Centopassi – Terre Siciliane IGT Rosso “Pietre a Purtedda da Ginestra” 2015

Questa storia vede il vino solo come aspetto marginale. È una storia che parte da lontano. Il nome della cantina dirà qualcosa a molti, il nome alla cui memoria il vino è dedicato e intitolato dovrebbe invece essere ben scolpito nelle nostre teste. Centopassi, chiaro riferimento al film di Marco Tullio Giordana su Peppino Impastato. Purtedda da Ginestra (Portella della Ginestra per noi continentali), a una trentina di km da Palermo, è indissolubilmente legata ad una festa dei lavoratori finita nel sangue: 1 maggio 1947, ore 10:15, migliaia di contadini siciliani si ritrovano per festeggiare la vittoria del Blocco del Popolo alle elezioni regionali di pochi giorni prima e manifestare contro il latifondismo. Ve la immaginate la festa: al fianco del comizio politico si accendono fuochi, si comincia a cucinare, i bimbi giocano. Fino a quando partono raffiche di mitragliatori dal monte Pelavet. 
Sparano sulla folla. 
Sparano su dei contadini; muoiono in 14. 

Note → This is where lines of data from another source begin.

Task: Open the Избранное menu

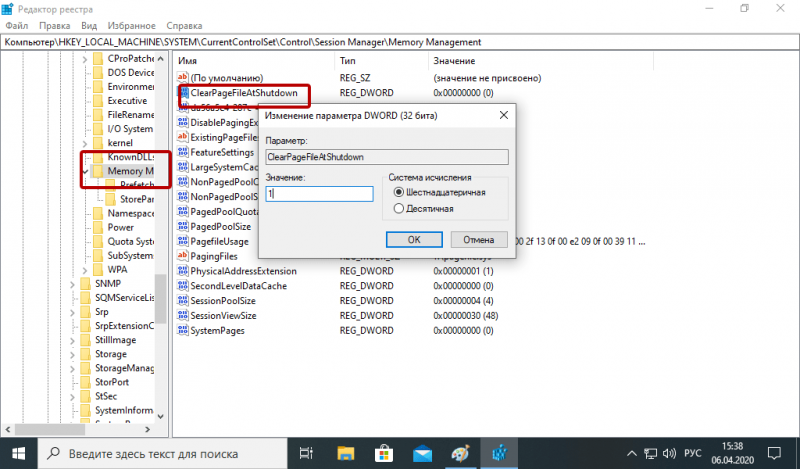Action: [x=128, y=24]
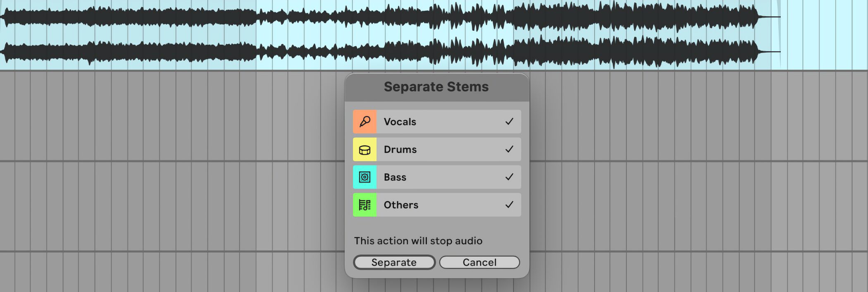
Task: Click the Separate Stems dialog title
Action: 436,87
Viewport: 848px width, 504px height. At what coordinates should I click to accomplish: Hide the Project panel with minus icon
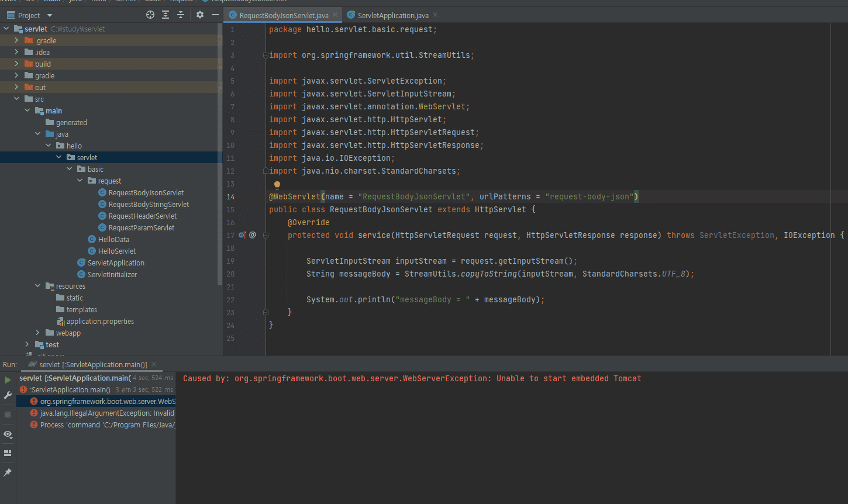pos(215,15)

Sparano su dei bambini; ne uccidono 4. 
I carnefici sono Salvatore Giuliano e la sua banda, i mandanti sono vari, incerti e tutti plausibili (mafia, estrema destra, servizi segreti americani; i mitragliatori erano armi d’assalto, non certo le classiche lupare siciliane). Ricordo bene il senso di gelo nelle ossa la prima volta che ascoltai questa storia, raccontata in una puntata di Blu Notte dall’immenso Carlo Lucarelli. Una strage atroce, per la modalità e per l’umiltà e l’età delle vittime.
Voi capite bene che, di fronte a questa bottiglia e al suo significato, il vino passa decisamente in secondo piano. 

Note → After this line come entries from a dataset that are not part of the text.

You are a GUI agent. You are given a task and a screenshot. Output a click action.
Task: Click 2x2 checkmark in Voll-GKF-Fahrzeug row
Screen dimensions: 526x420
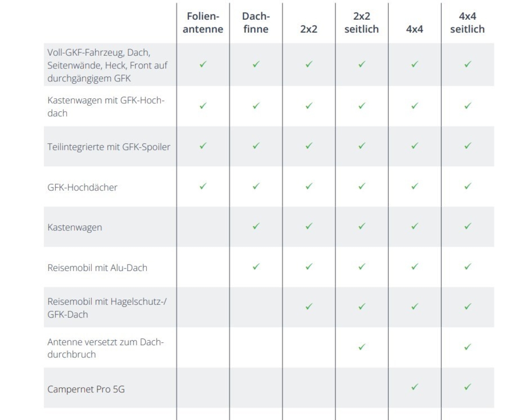click(x=309, y=64)

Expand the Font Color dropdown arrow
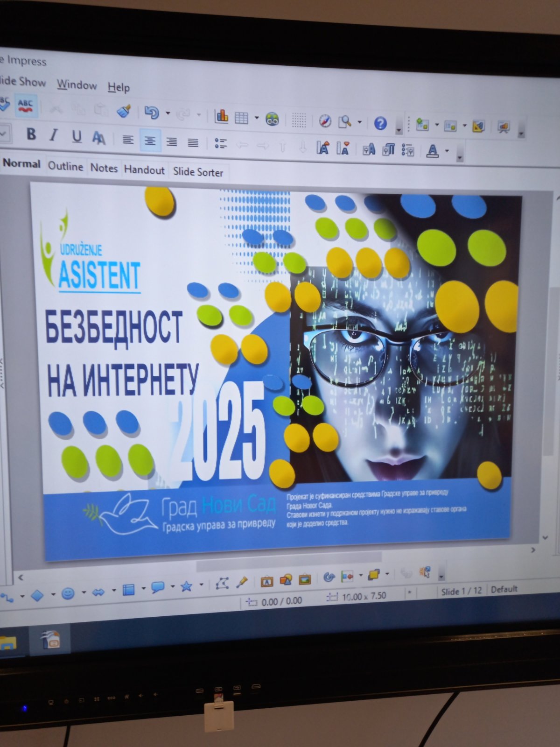click(x=447, y=151)
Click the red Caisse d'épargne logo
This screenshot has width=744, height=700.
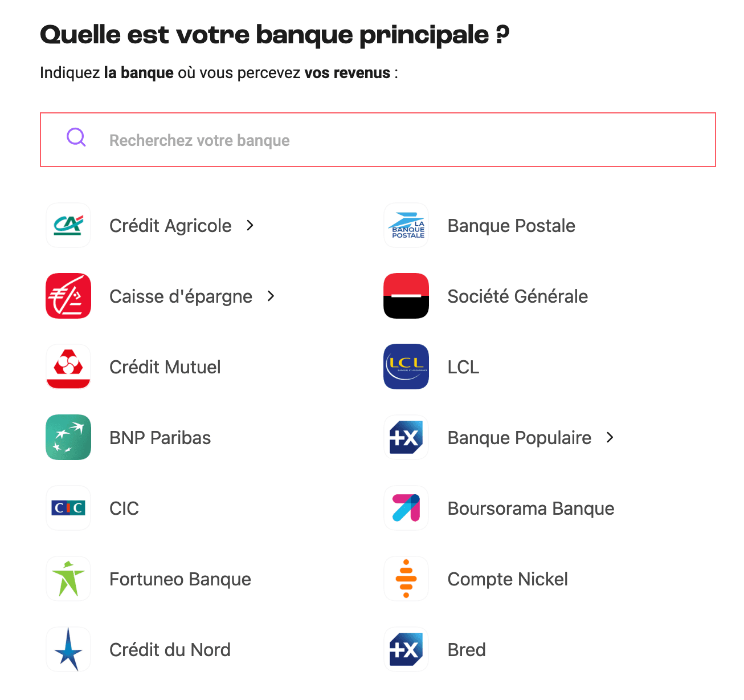(x=68, y=296)
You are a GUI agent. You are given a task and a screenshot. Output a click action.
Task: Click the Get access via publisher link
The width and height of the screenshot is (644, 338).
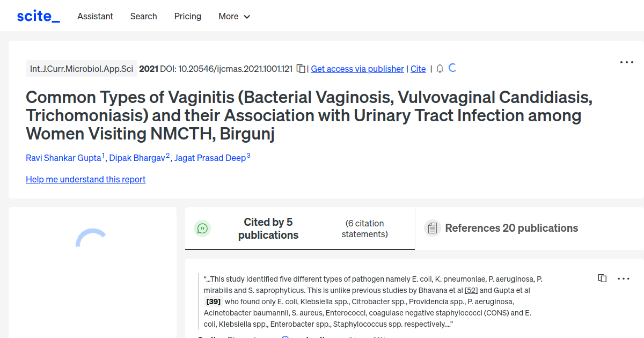coord(357,69)
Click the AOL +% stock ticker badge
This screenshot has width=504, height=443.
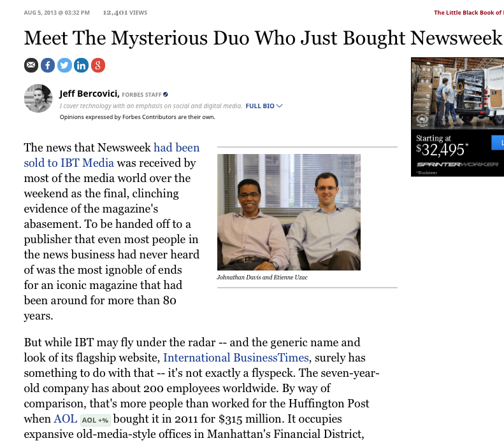pos(95,420)
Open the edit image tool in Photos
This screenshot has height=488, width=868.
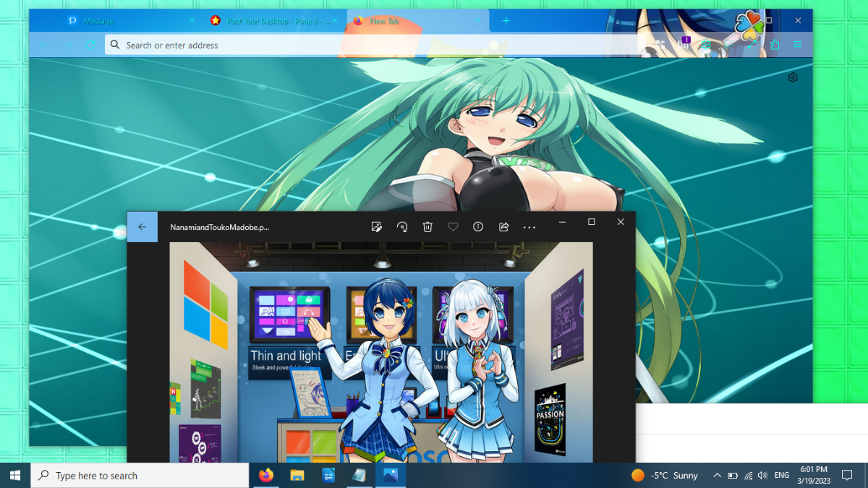point(377,227)
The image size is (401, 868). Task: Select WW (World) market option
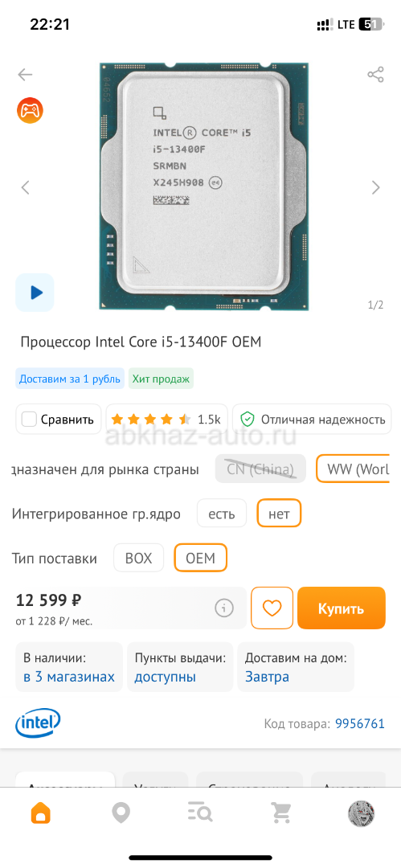click(x=354, y=469)
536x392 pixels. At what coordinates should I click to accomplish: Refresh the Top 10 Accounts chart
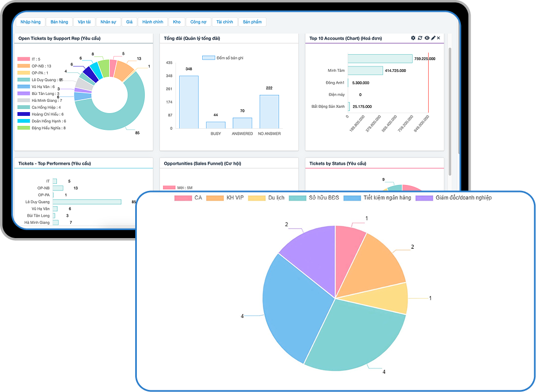pos(420,38)
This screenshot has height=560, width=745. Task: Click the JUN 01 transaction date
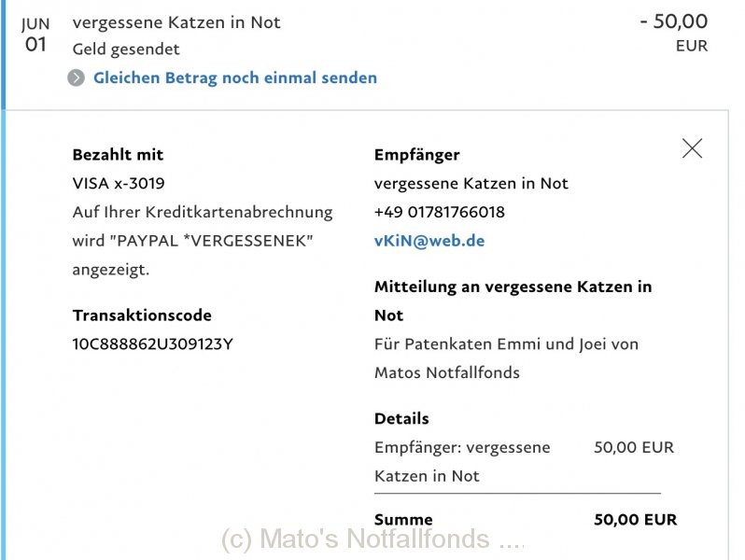pos(35,35)
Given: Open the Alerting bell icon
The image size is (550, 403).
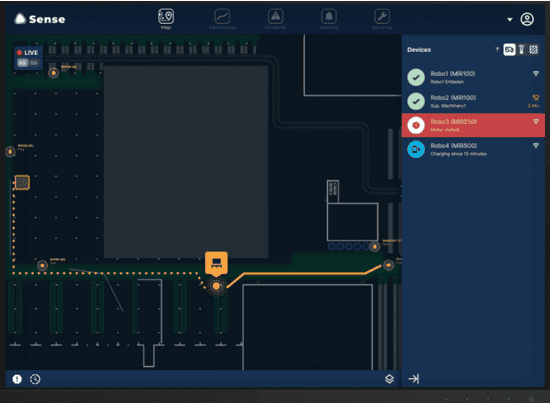Looking at the screenshot, I should coord(329,19).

Riporta la retroetichetta: “Centopassi è l’anima vitivinicola delle cooperative Libera Terra che coltivano terre siciliane confiscate alla mafia”. In Italia, soprattutto negli ultimi anni, vanno per la maggiore dietrologie, maldicenze, sospetti, insomma tutto ciò che si portano appresso ignoranza ed idiozia, saltellando tutte allegre. Io, piccolo e sciocco, voglio ancora pensare che queste terre, una volta proprietà della mafia, vengano lavorate da gente onesta, gente che riconosca il valore del proprio lavoro in questi posti specifici. Voglio pensare che questa gente, con questo lavoro voglia solo guadagnarci, non speculare. Magari sarò un innocente fessacchiotto, preferisco così; non fa male a nessuno avere ancora speranza in qualcosa di buono. E apprezzate anche che non abbia banalmente citato ‘Imagine’ di John Lennon per esprimere il concetto.

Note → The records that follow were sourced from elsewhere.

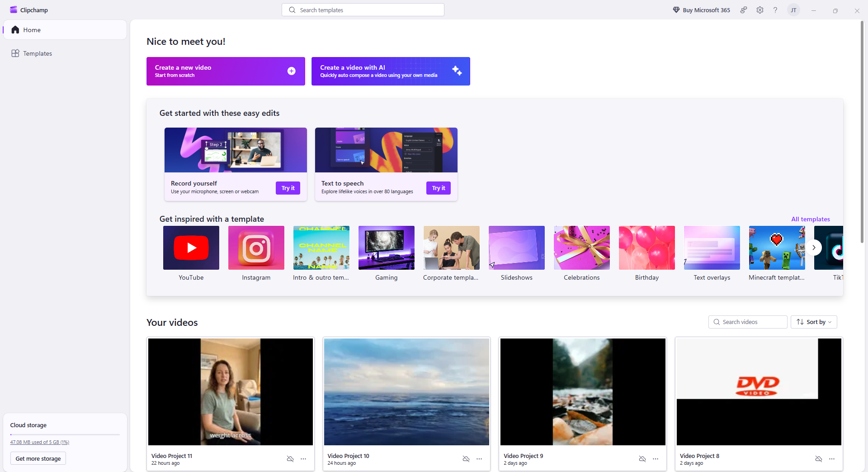Screen dimensions: 868x472
Task: Open the All templates link
Action: [x=810, y=219]
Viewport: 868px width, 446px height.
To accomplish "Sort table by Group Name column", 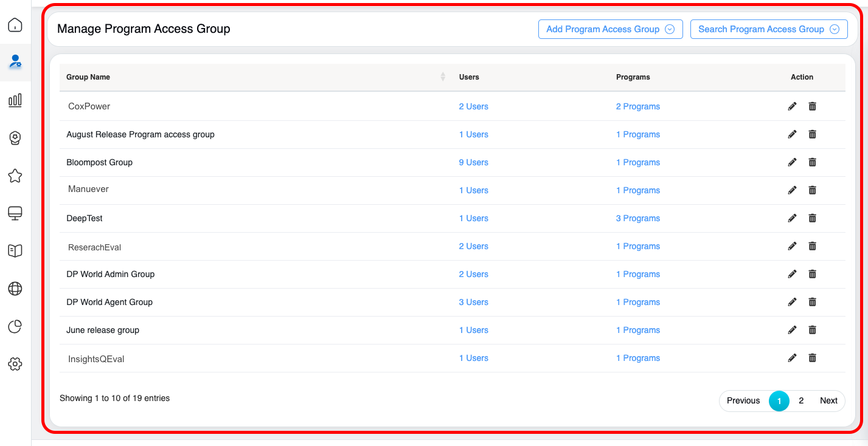I will click(442, 77).
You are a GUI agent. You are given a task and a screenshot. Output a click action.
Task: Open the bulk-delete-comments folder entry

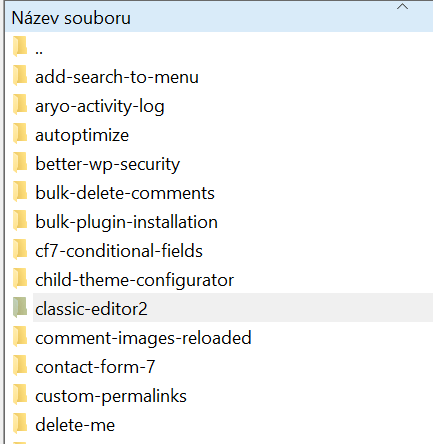(125, 193)
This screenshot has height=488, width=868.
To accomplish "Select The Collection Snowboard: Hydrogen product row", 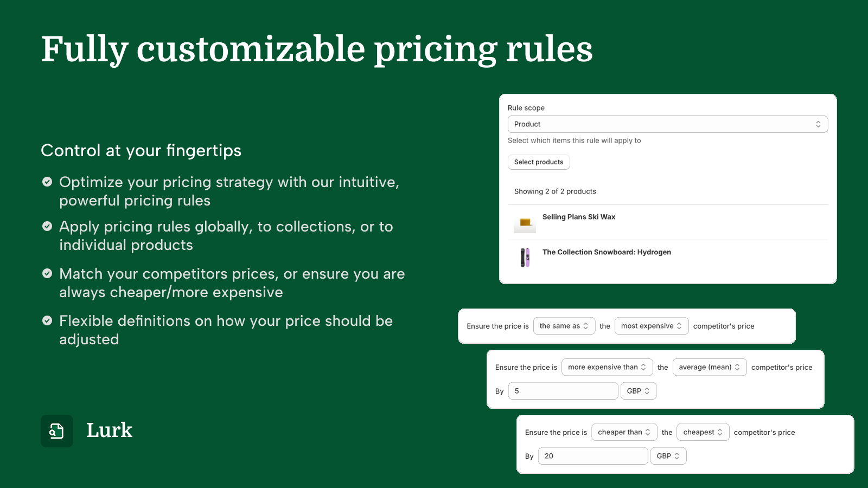I will pyautogui.click(x=668, y=258).
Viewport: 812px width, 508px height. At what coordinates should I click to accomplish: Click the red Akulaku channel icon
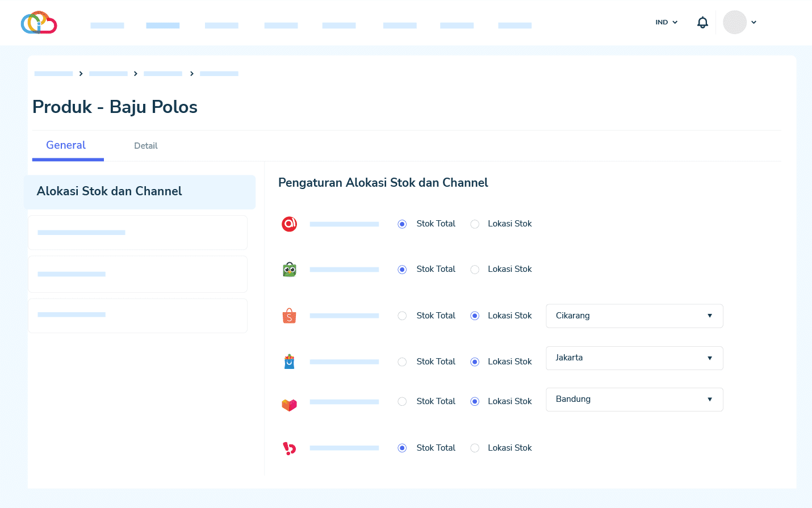[289, 224]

Il vino, alfine. Il blend è 70% Nerello Mascalese e 30% Nocera, quest’ultimo è un autoctono siciliano dai natali illustri: era alla base del Mamertino, vino tanto apprezzato dai Romani; oggi ancora ne fa parte ma solo come ‘accompagnatore’ del Nero d’Avola. I 950 m d’altezza conferiscono all’uva tutta una gamma di profumi che catturano con decisione le narici dell’avventuriero di turno.
Il vino, color rubino cristallino, si presenta all’inizio con sentori di terra, terra rossa, ruggine, per poi liberare un’ondata di frutta e fiori: ciliegia potente, melograno, ribes e mirtillo, molto glicine e rosa selvatica. Quindi si fanno vive le spezie, portate in dote dal buon Nerello, con cenni di noce moscata e anice stellato. Chiusura finale di cuoio e leggero marzapane. In bocca il vino è fresco, lievemente tannico, di medio corpo e con una finissima persistenza gusto-olfattiva. Un vino notevole, da un posto che nessuno dovrebbe mai dimenticare.